┌────────
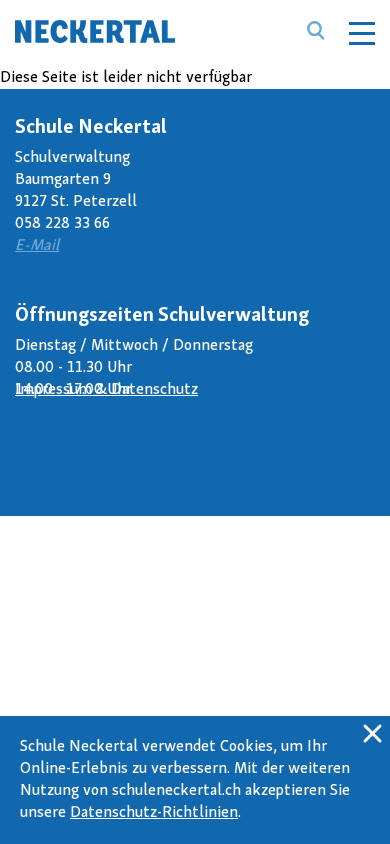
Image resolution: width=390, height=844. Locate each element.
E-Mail (37, 246)
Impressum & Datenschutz (106, 390)
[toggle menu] (362, 30)
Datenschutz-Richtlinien (154, 813)
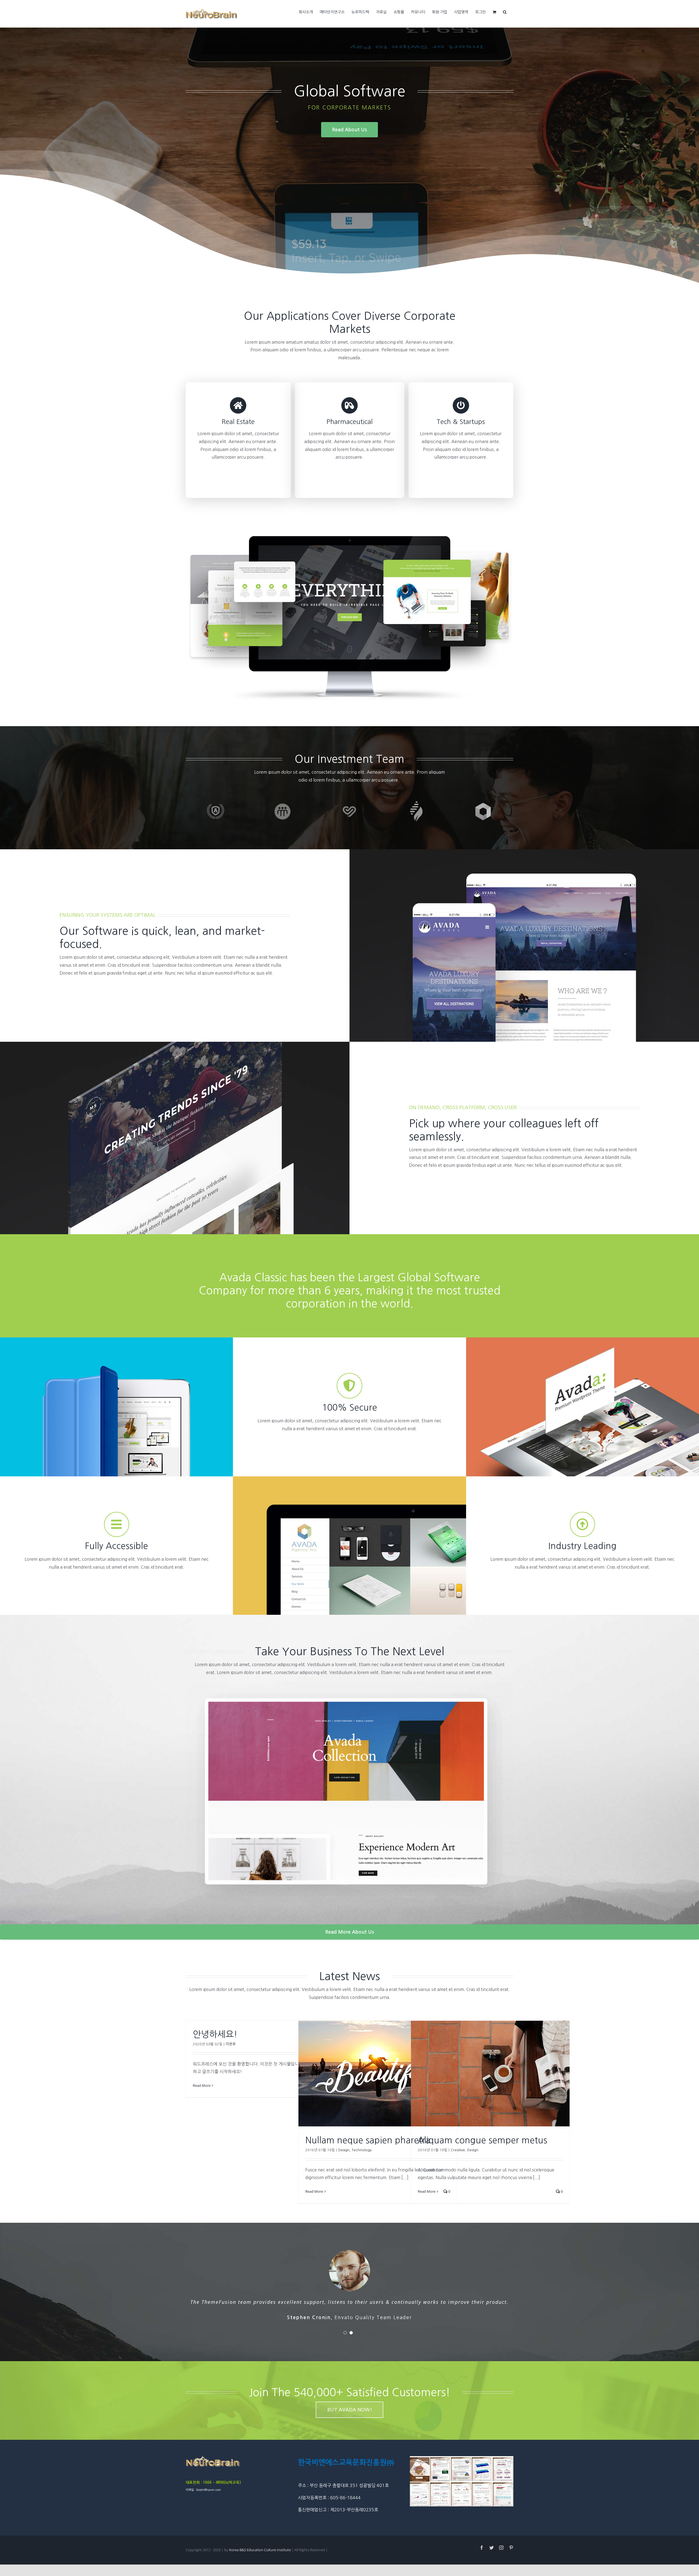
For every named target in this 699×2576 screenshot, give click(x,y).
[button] (505, 11)
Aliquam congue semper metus (482, 2140)
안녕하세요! (215, 2034)
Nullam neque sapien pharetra (367, 2140)
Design (344, 2150)
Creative (458, 2150)
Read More (202, 2085)
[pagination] (345, 2332)
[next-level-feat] (349, 1684)
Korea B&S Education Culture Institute (260, 2549)
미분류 (231, 2044)
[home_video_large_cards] (349, 538)
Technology (362, 2150)
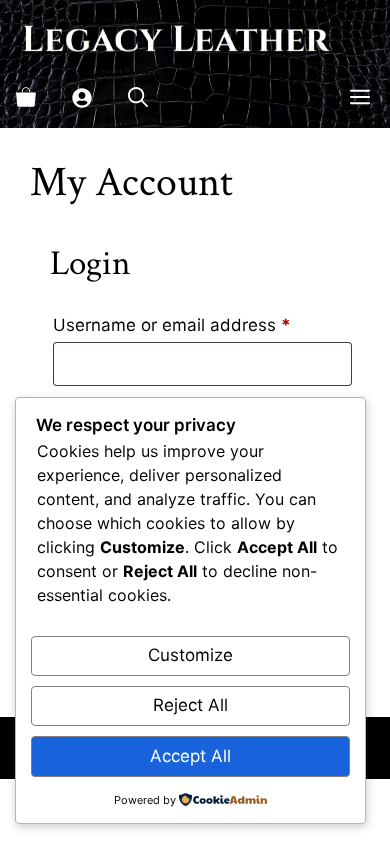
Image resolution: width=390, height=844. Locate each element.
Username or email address (203, 324)
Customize (190, 655)
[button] (138, 98)
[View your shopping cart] (26, 98)
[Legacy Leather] (174, 38)
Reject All (190, 705)
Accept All (190, 756)
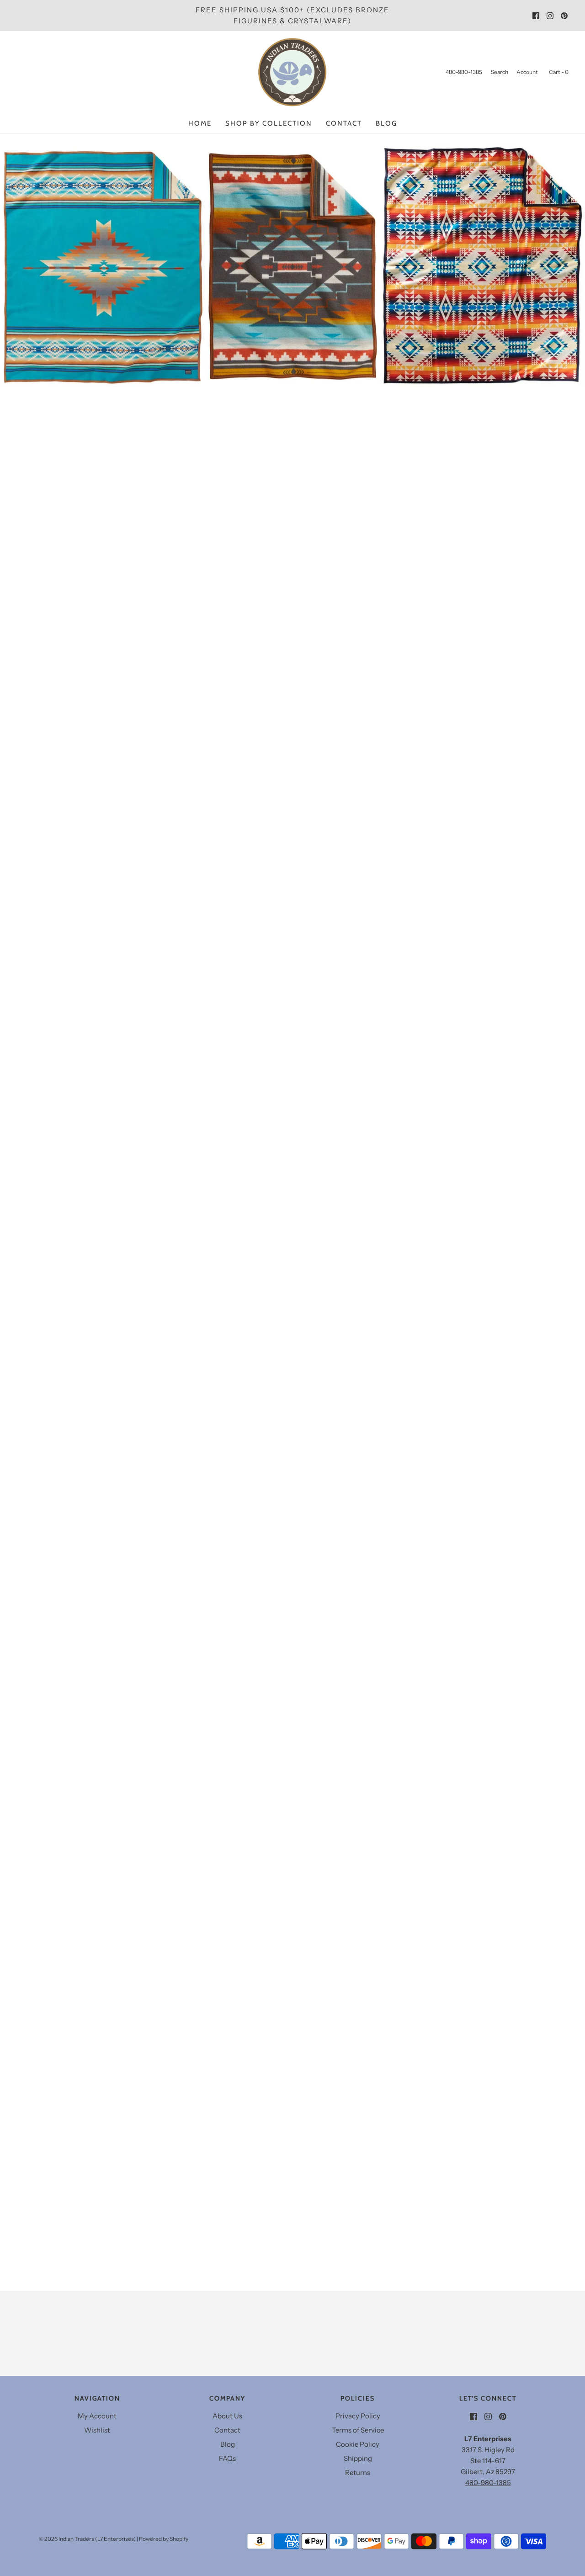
└────────
#### WHAT NEEDS TO BE DONE:
Leaving the pictures out, output all of the listing exactly.

#### RESULT FOR THIS EXERCISE:
Image resolution: width=390, height=844. Locate each element.
E-Mail (37, 246)
Impressum & Datenschutz (106, 390)
[toggle menu] (362, 30)
Datenschutz-Richtlinien (154, 813)
For every named target in this 699×2576 screenshot, give click(x,y).
[button] (505, 11)
Aliquam congue semper metus (482, 2140)
안녕하세요! (215, 2034)
Nullam neque sapien pharetra (367, 2140)
Design (344, 2150)
Creative (458, 2150)
Read More (202, 2085)
[pagination] (345, 2332)
[next-level-feat] (349, 1684)
Korea B&S Education Culture Institute (260, 2549)
미분류 (231, 2044)
[home_video_large_cards] (349, 538)
Technology (362, 2150)
Image resolution: width=390, height=844. Locate each element.
Username or email address (203, 324)
Customize (190, 655)
[button] (138, 98)
[View your shopping cart] (26, 98)
[Legacy Leather] (174, 38)
Reject All (190, 705)
Accept All (190, 756)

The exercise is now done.